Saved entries
☆ ☆ ☆ ☆
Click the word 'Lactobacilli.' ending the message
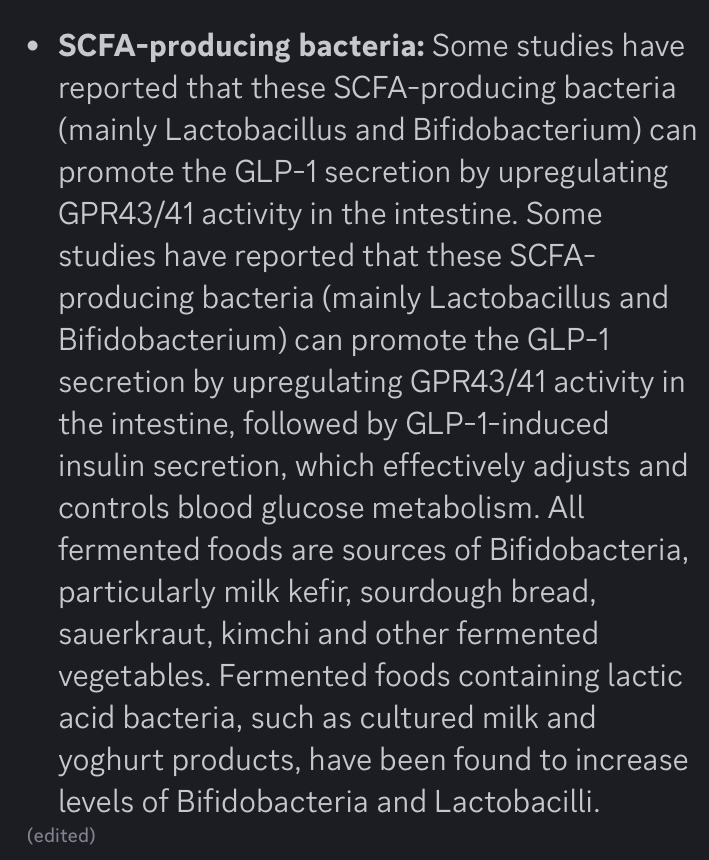 coord(517,801)
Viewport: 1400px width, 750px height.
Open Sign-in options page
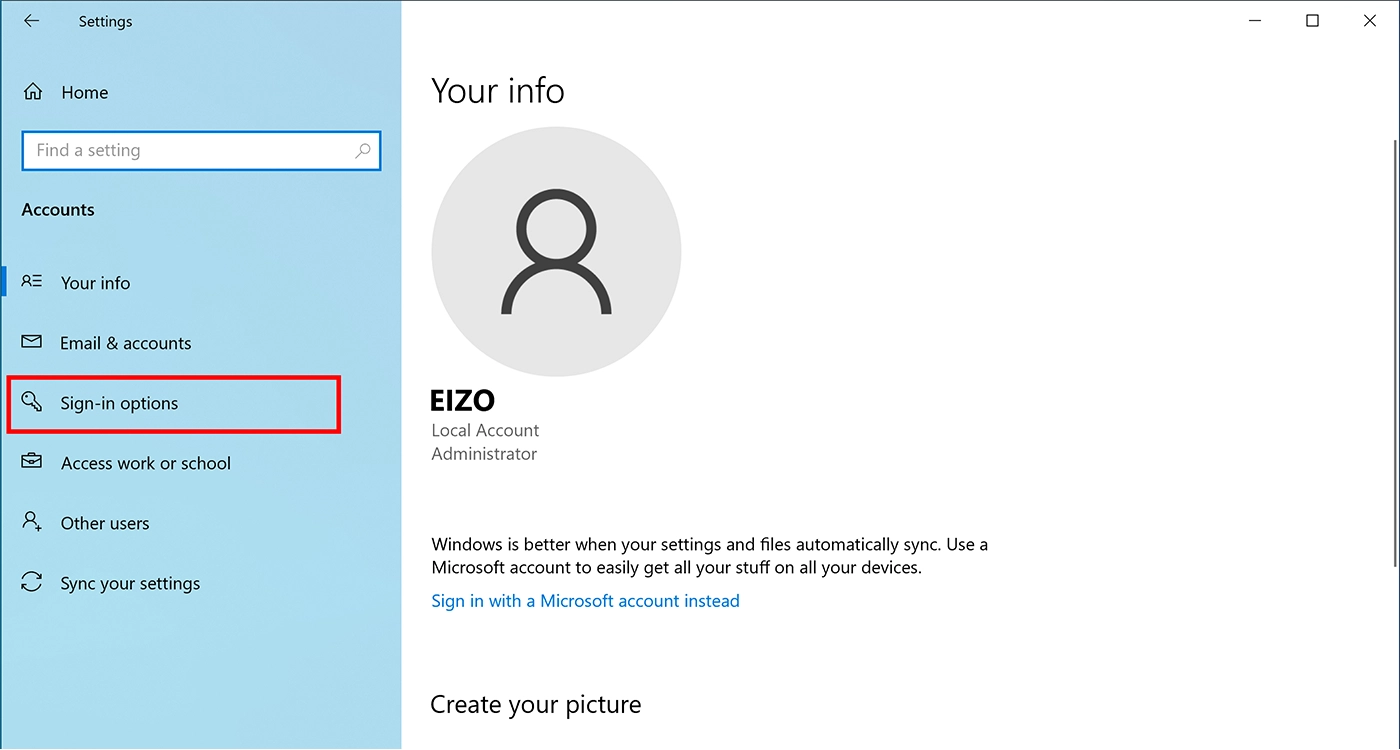click(x=174, y=404)
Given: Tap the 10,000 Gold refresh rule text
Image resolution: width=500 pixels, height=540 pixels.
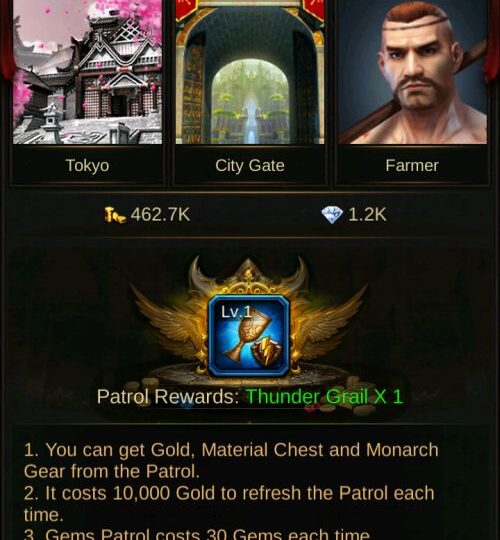Looking at the screenshot, I should [x=229, y=504].
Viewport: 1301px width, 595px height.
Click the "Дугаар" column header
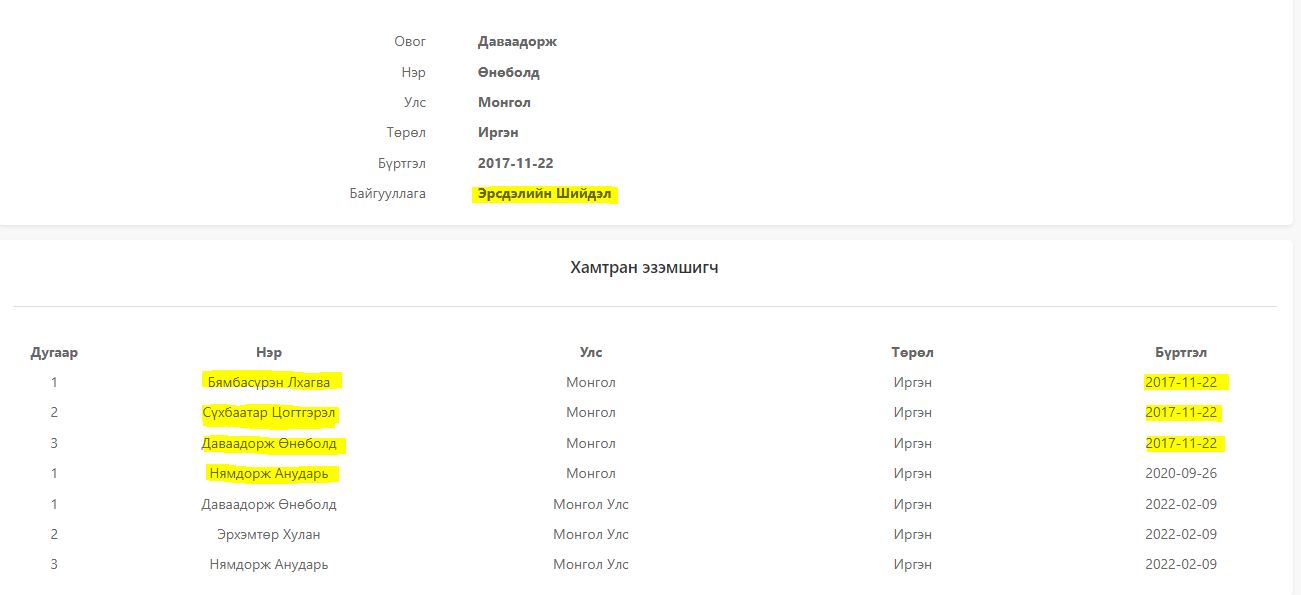54,352
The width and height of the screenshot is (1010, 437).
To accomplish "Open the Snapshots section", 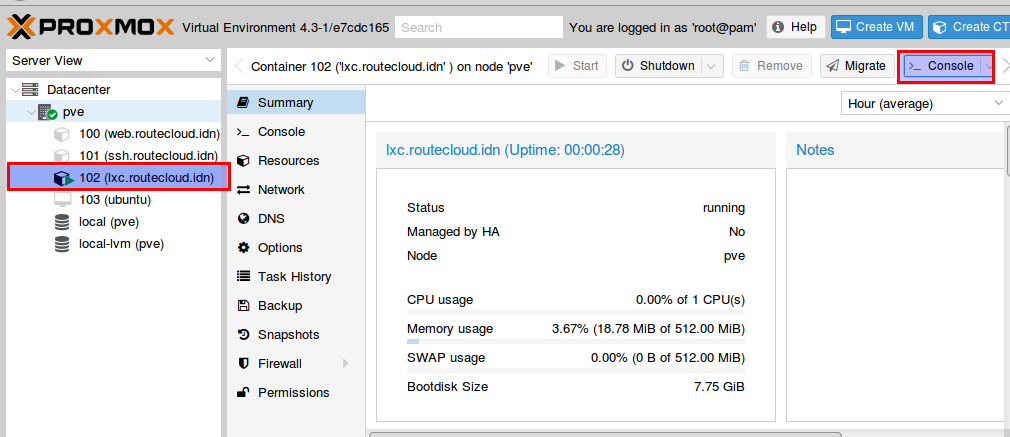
☆ ☆ ☆ ☆
**EXERCISE DETAILS:** With every picture removed, give the entries above again exactly.

**EXERCISE OUTPUT:**
Click the word 'Lactobacilli.' ending the message
 coord(517,801)
Viewport: 1400px width, 750px height.
Open Sign-in options page
click(x=174, y=404)
Given: Tap the 10,000 Gold refresh rule text
Image resolution: width=500 pixels, height=540 pixels.
Looking at the screenshot, I should [x=229, y=504].
Viewport: 1301px width, 595px height.
Click the "Дугаар" column header
54,352
The width and height of the screenshot is (1010, 437).
To accomplish "Open the Snapshots section", 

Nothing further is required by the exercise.